## [ASSIGNMENT]
Where a line has odd spacing or punctuation, keep it; transcribe all the entries exactly.

## [SOURCE RECORDS]
+++

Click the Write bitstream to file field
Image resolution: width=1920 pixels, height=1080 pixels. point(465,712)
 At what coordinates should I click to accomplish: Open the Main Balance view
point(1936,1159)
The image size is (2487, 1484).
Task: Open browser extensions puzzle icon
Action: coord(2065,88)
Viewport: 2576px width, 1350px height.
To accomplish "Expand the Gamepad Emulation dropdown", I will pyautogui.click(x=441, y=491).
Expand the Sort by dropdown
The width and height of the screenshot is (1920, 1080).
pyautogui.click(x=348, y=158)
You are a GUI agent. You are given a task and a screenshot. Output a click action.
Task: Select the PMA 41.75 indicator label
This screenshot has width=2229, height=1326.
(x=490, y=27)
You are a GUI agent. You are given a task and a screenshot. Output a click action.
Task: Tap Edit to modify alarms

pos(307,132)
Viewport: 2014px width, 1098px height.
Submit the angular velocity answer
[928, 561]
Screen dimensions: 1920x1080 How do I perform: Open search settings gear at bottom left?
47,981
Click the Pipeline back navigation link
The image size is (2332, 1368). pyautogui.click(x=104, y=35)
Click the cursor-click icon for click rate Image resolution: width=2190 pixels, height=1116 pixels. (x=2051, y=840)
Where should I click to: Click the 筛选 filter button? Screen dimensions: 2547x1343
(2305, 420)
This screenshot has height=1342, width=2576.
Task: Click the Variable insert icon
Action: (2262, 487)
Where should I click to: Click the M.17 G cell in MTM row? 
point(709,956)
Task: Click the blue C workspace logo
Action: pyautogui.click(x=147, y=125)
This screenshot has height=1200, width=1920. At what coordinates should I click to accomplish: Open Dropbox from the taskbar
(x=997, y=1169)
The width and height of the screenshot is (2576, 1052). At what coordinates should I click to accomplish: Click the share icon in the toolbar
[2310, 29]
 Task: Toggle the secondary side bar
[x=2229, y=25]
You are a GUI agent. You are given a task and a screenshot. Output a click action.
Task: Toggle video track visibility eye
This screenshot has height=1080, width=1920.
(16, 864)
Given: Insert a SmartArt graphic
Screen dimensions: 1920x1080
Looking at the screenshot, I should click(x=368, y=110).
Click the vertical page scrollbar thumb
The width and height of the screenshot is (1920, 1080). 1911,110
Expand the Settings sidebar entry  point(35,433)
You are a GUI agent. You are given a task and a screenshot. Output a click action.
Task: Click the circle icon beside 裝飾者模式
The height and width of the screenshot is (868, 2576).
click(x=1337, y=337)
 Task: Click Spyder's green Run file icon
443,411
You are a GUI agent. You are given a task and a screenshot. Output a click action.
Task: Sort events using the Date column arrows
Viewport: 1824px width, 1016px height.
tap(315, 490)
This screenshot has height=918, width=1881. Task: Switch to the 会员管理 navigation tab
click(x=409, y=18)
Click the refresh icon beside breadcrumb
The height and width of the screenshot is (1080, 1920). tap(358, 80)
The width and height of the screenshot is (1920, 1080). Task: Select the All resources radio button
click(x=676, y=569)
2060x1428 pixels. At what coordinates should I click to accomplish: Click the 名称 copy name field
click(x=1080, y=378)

+++

## [YOUR SOLUTION]
Click the Write bitstream to file field
Image resolution: width=1920 pixels, height=1080 pixels. point(465,712)
 At what coordinates should I click to accomplish: Open the Main Balance view
point(1936,1159)
The image size is (2487, 1484).
Task: Open browser extensions puzzle icon
Action: coord(2065,88)
Viewport: 2576px width, 1350px height.
To accomplish "Expand the Gamepad Emulation dropdown", I will pyautogui.click(x=441, y=491).
Expand the Sort by dropdown
The width and height of the screenshot is (1920, 1080).
pyautogui.click(x=348, y=158)
You are a GUI agent. You are given a task and a screenshot. Output a click action.
Task: Select the PMA 41.75 indicator label
This screenshot has width=2229, height=1326.
(x=490, y=27)
You are a GUI agent. You are given a task and a screenshot. Output a click action.
Task: Tap Edit to modify alarms

pos(307,132)
Viewport: 2014px width, 1098px height.
Submit the angular velocity answer
[928, 561]
Screen dimensions: 1920x1080 How do I perform: Open search settings gear at bottom left?
47,981
Click the Pipeline back navigation link
The image size is (2332, 1368). pyautogui.click(x=104, y=35)
Click the cursor-click icon for click rate Image resolution: width=2190 pixels, height=1116 pixels. (x=2051, y=840)
Where should I click to: Click the 筛选 filter button? Screen dimensions: 2547x1343
(2305, 420)
This screenshot has height=1342, width=2576.
Task: Click the Variable insert icon
Action: (2262, 487)
Where should I click to: Click the M.17 G cell in MTM row? 
point(709,956)
Task: Click the blue C workspace logo
Action: pyautogui.click(x=147, y=125)
This screenshot has height=1200, width=1920. At what coordinates should I click to accomplish: Open Dropbox from the taskbar
(x=997, y=1169)
The width and height of the screenshot is (2576, 1052). At what coordinates should I click to accomplish: Click the share icon in the toolbar
[2310, 29]
 Task: Toggle the secondary side bar
[x=2229, y=25]
You are a GUI agent. You are given a task and a screenshot. Output a click action.
Task: Toggle video track visibility eye
This screenshot has height=1080, width=1920.
(16, 864)
Given: Insert a SmartArt graphic
Screen dimensions: 1920x1080
Looking at the screenshot, I should click(x=368, y=110).
Click the vertical page scrollbar thumb
The width and height of the screenshot is (1920, 1080). 1911,110
Expand the Settings sidebar entry  point(35,433)
You are a GUI agent. You are given a task and a screenshot. Output a click action.
Task: Click the circle icon beside 裝飾者模式
The height and width of the screenshot is (868, 2576).
click(x=1337, y=337)
 Task: Click Spyder's green Run file icon
443,411
You are a GUI agent. You are given a task and a screenshot. Output a click action.
Task: Sort events using the Date column arrows
Viewport: 1824px width, 1016px height.
tap(315, 490)
This screenshot has height=918, width=1881. Task: Switch to the 会员管理 navigation tab
click(x=409, y=18)
Click the refresh icon beside breadcrumb
The height and width of the screenshot is (1080, 1920). tap(358, 80)
The width and height of the screenshot is (1920, 1080). Task: Select the All resources radio button
click(x=676, y=569)
2060x1428 pixels. At what coordinates should I click to accomplish: Click the 名称 copy name field
click(x=1080, y=378)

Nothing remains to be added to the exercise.